* **INSTRUCTIONS TO FOLLOW**:
Starting with the line that contains "You are a computer-use agent. 823x415 pixels.", return every line through the end of the listing below exactly as written. Omit the pictures.
'''
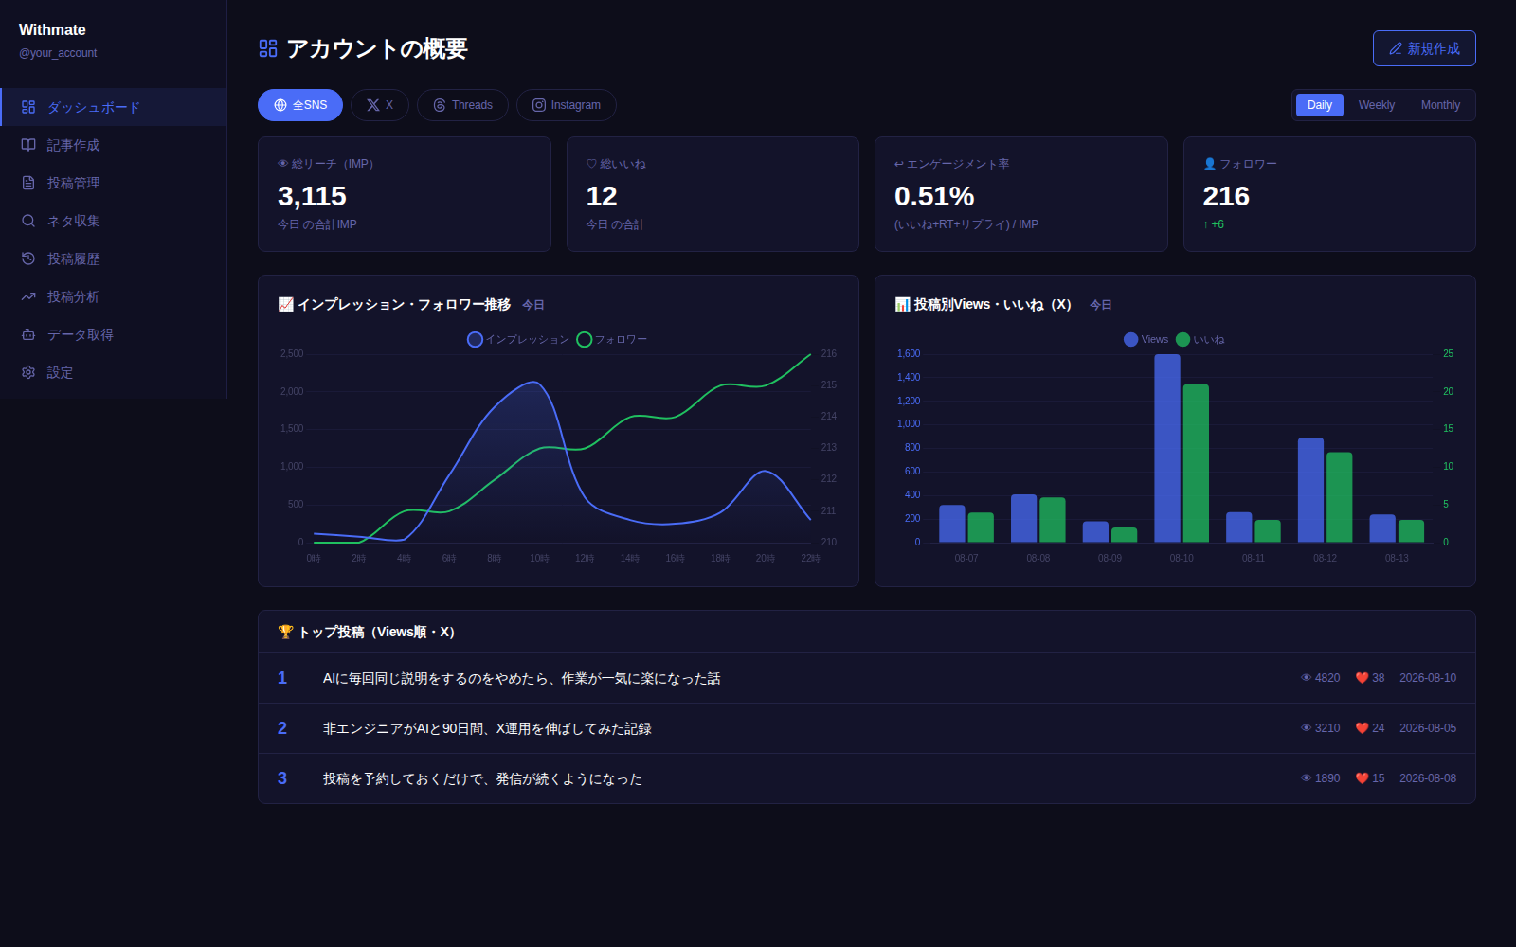
Task: Select the X platform filter
Action: 380,105
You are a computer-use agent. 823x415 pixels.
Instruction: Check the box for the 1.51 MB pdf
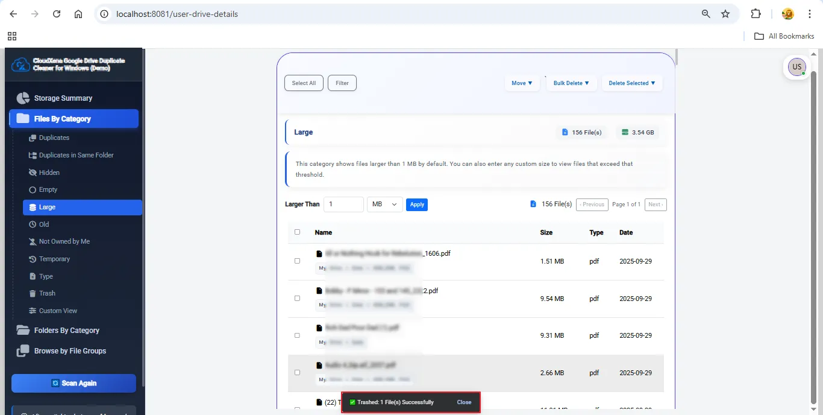point(297,261)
'''
* **RESULT OF THE TASK**:
You are a computer-use agent. 823x415 pixels.
Instruction: Check the box for the 1.51 MB pdf
point(297,261)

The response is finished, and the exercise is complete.